Today, we’re going just two weeks back, to the beach trip; Oak Island, NC, a quick getaway while we could, and while it was still warm enough to do so – okay, that was kind of misleading, because I’ve done beach trips in NC in the dead of winter. Some days are pretty nice, about like most people picture New England beaches, sweater or light jacket weather. So let’s just say, while it was still hot enough to enjoy swimming. We, meaning The Girlfriend and I, were coming back from the beach itself after a fascinating sunset (which will be forthcoming,) up a couple hundred meters of convenient access road to the motel where we were staying. This short path passed through back-dune scrub, marshland, a small housing development, and a patch of woods before getting out to the main road, all in a five-minute walk, and we were nearing the patch of woods when I heard the call of a barred owl (Strix varia.) Barred owls are easy to distinguish, because they have the “who cooks for you?” cadence and tone. The light was late twilight, just a little glow left in the sky, which is about the earliest they start calling, and I knew from the sound quality that the owl wasn’t too far off – they have a soft and faintly echoey quality to their voices, which will give the impression that they’re a lot further away than they really are (which means if you hear them really clearly, you’re probably directly underneath them.) I voiced my suspicions to The Girlfriend, and as we walked onward and the calls kept repeating, we were able to triangulate a bit; I was pretty sure I knew almost exactly where they were coming from, and I watched the trees for a break in the foliage that might provide a view. Within a few more steps, I got both the break I was looking for and a vindication of my stalking skills, as a dark shape high in a bare tree was revealed. Boosting the ISO and purposefully setting to underexpose, I managed to get a couple of decent frames with the 100-300 L lens.
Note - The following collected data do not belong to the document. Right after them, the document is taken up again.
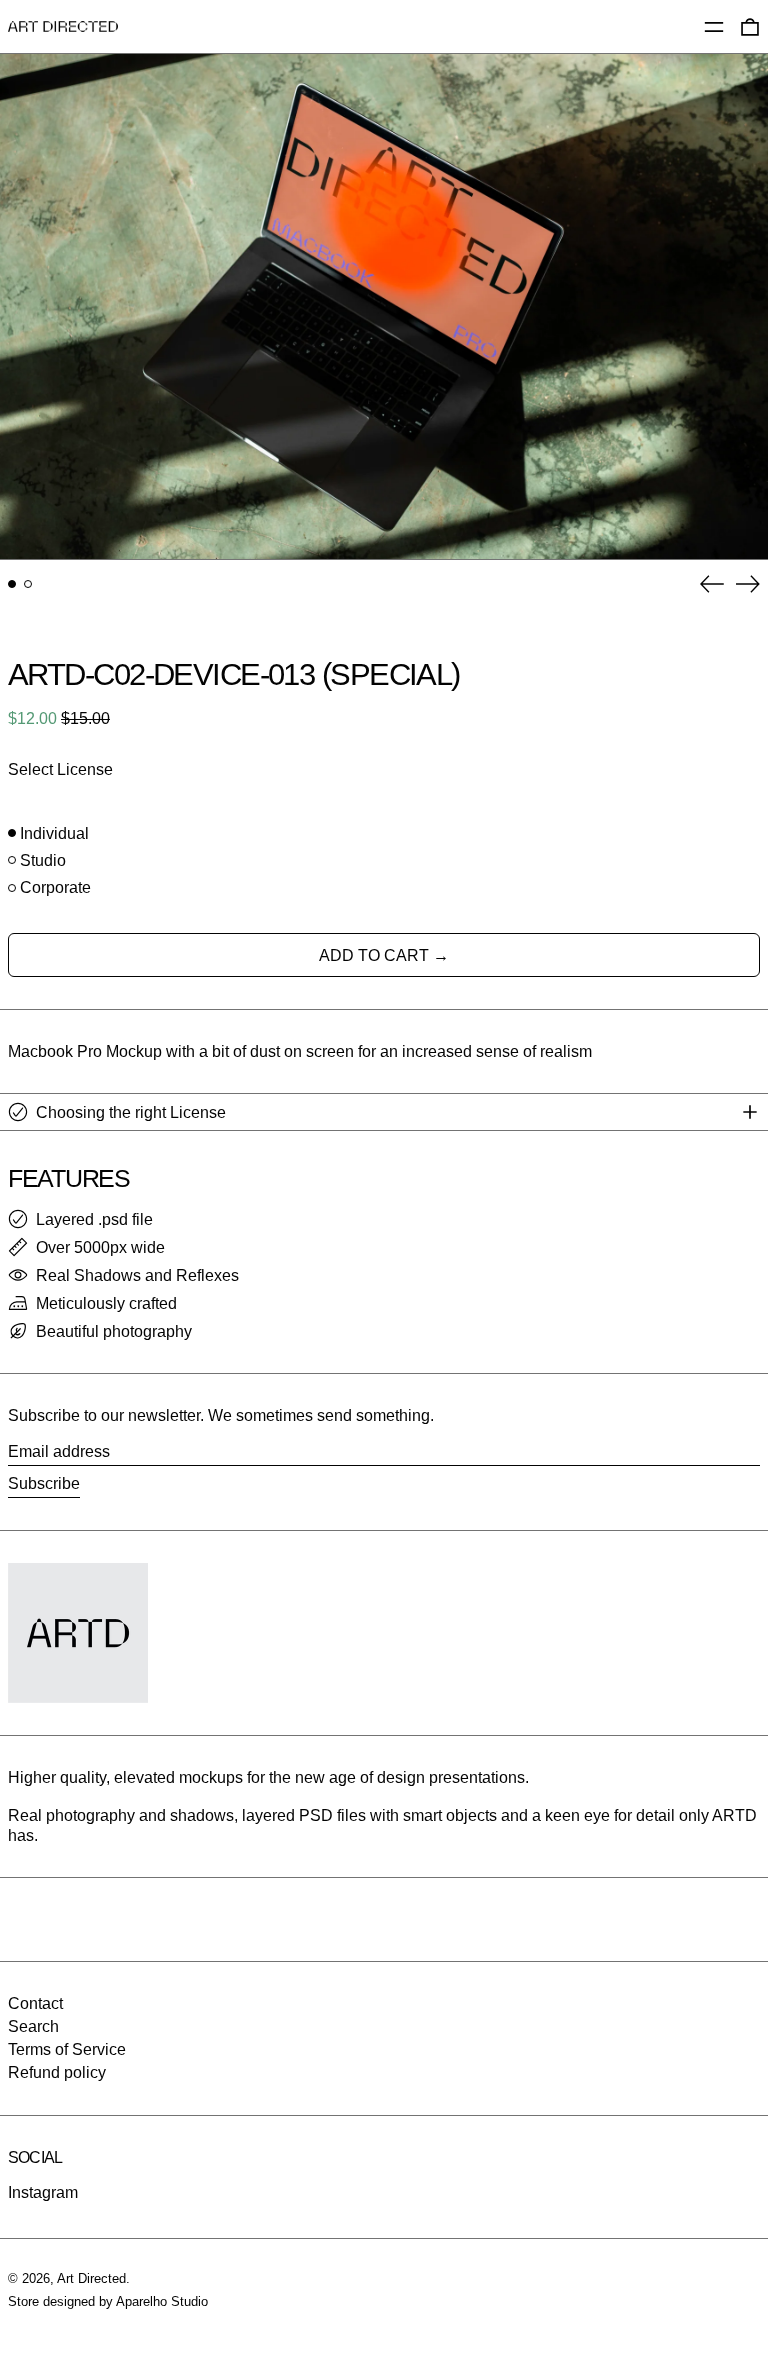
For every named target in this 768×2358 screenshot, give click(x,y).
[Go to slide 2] (28, 584)
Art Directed (91, 2278)
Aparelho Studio (162, 2301)
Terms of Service (67, 2049)
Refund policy (57, 2072)
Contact (35, 2003)
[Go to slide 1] (12, 584)
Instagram (43, 2192)
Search (33, 2026)
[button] (384, 306)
Listen, 1/10 of a second at 300mm is not at all what anyone should be attempting handheld, so I’m pleased that I actually got what you see here. But it occurred to me, as we watched, that I’d never seen a barred owl calling, only heard it in the darkness, because as we watched and it continued, we could see that it hunched forward and raised its tail slightly with the effort, as if passing a troublesome mouse skull.
I had thought I had an audio clip of one somewhere, but all I have are the ‘monkey calls’ of a late-night argument, so I’ll direct you over to the Cornell Lab of Ornithology, where you can not only hear the calls, you can see the position they adopt while doing so, since Timothy Barksdale captured some (daylight) video of one.
By the way, these are not small birds; they can stand about 30cm or more from the perch, with a body width in the 20cm range (it varies a lot, especially since it’s mostly feathers,) and can weigh up to a kilo – this is yours truly with a permanent captive, back from a training session on safe handling for presentations, as opposed to safe handling during rehab which requires a bit more restraint since jesses (those little leg leashes) were never used. But birds are deceptive since, again, they’re mostly feathers, as well as conserving weight to be able to fly, so they’re one-third or less what they appear to weigh. The talons and beak, however, are just as nasty as they appear to be, if not more so, and I have a few scars from my rehab days to prove it. Barred owls don’t have that kinda stern, no-nonsense expression of hawks, but they are actually more enthusiastic about communicating their displeasure, which will involve their handler’s blood if they have their way.